Dreams From God Do Not Die
- Guy Cohen

- 5 days ago
- 3 min read
Harvest of Asher
Akko, Israel

Joseph begins his journey as the beloved son, a young man carrying dreams too great for those around him to contain or comprehend. Instead of embracing him, his brothers are threatened and their jealousy drives them to throw him into a pit as described in Genesis 37.
Yet what seems to human eyes like an ending is, in God’s hands, a beginning. A dream planted by God cannot be extinguished by human action. It sinks deeper into the dreamer’s heart and continues to take shape even through the difficulties that appear to oppose it.

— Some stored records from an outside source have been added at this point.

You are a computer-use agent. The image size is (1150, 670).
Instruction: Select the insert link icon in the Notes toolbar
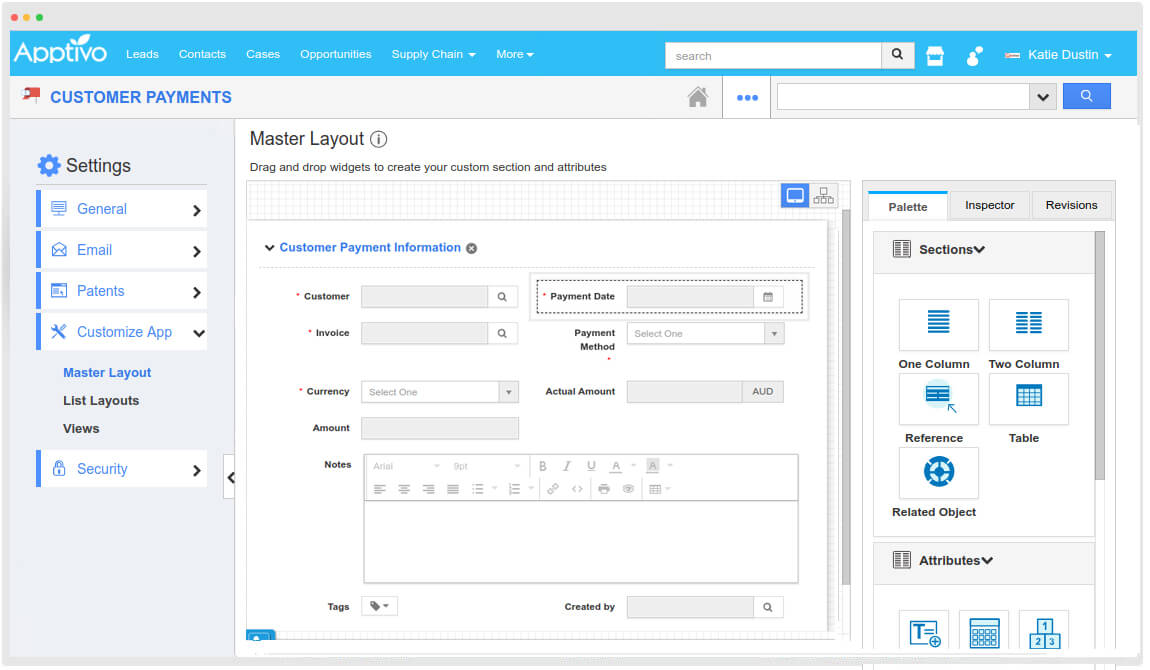click(x=552, y=488)

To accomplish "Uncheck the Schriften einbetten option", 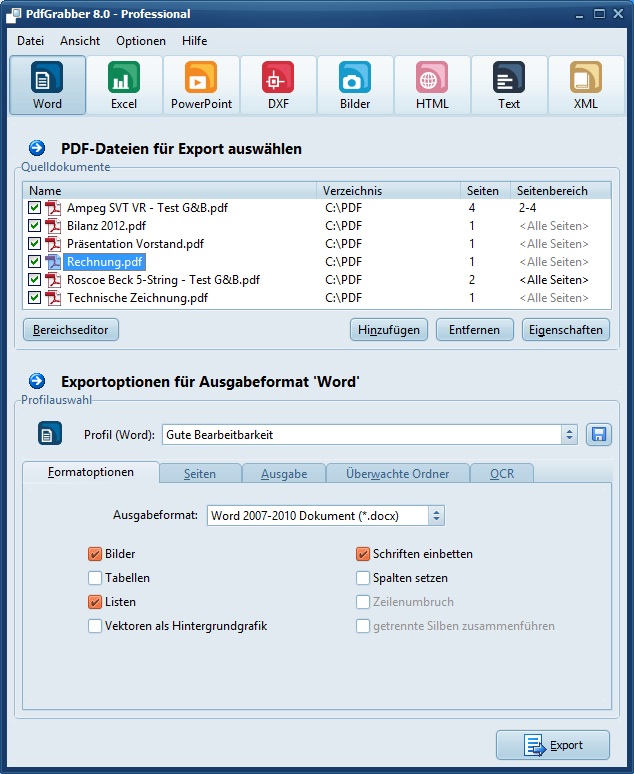I will [364, 554].
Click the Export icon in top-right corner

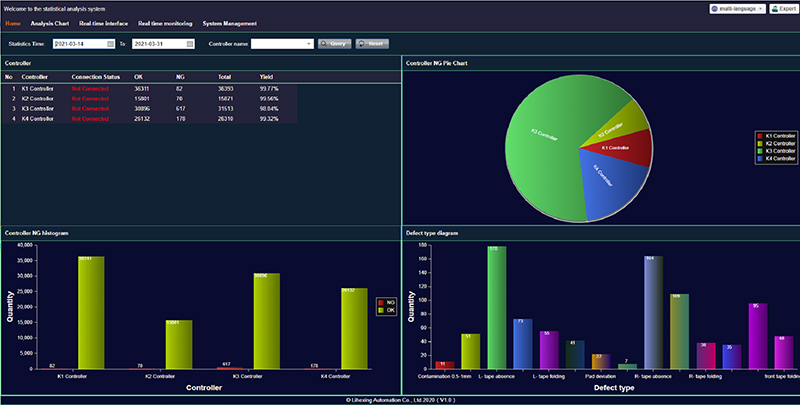775,8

When Joseph interprets Pharaoh’s dream in Genesis 41, it is evident that the grace working in him has not faded despite all he endured. When Joseph stands before his frightened brothers, he reveals the insight that matured within him along the way: “God sent me before you to preserve life… So now it was not you who sent me here, but God” (Genesis 45:5–8). The pit, betrayal, slavery and exile did not stop the dream but were the very path through which God’s will unfolded.
The prophecy given in Joel 3:1; “I will pour out My Spirit on all flesh” expands on what began with Joseph. Joel describes a future where dreams and visions from God belong to many.
In Babylon, Daniel is called upon not only to interpret the king’s dream, but to reveal the dream itself though nothing about the dream has not been described to him. He turns to God in faith, and all is revealed (Daniel 2:18).
When we reach the book of Acts and the festival of Shavuot, everything spoken by Joseph, Moses, Joel, and Daniel takes on new form. The Holy Spirit descends upon the believers and empowers them with prophetic utterance. Peter cites Joel 3:1, affirming that the promised outpouring has come to pass. As Acts 2:17–18 declares that God, “will pour out [His] Spirit on all flesh; your sons and your daughters shall prophesy, your young men shall see visions, your old men shall dream dreams.” The gift of prophecy, as Paul teaches, is given to build, encourage, and comfort. It becomes a gift to the entire community, not just to select individuals.
Yeshua Himself promised this Spirit to His disciples. In John 15:26 Yeshua says, “When the Comforter is come, the Spirit of Truth, He will teach them and show them the way.” The Holy Spirit led Peter and Philip and Paul, and continues to work in every believer today.
Viewed from this perspective, Joseph’s story becomes part of a larger redemptive pattern. The dream does not die in the pit. The calling does not disappear when a person is rejected. Hardship does not cancel the calling but shapes it. Just as Joseph passed through darkness to arrive at the purpose prepared for him, so Yeshua passed through death and rose again to bring life to many. And just as at the end of Joseph’s journey he sees that God’s hand was at work in every step, so too the believer discovers that the Holy Spirit accompanies him and directs him at every stage.
From this emerges a clear message. When God gives a dream, He also gives the path and the Spirit who will guide us along it. The pit does not cancel the dream, it deepens it. Opposition does not extinguish the calling. Uncertainty is not an end but an invitation to faith. The Holy Spirit given on Shavuot continues to work in believers today, granting each one the knowledge of God’s will and the courage to follow it until the vision planted in their heart comes to fulfillment.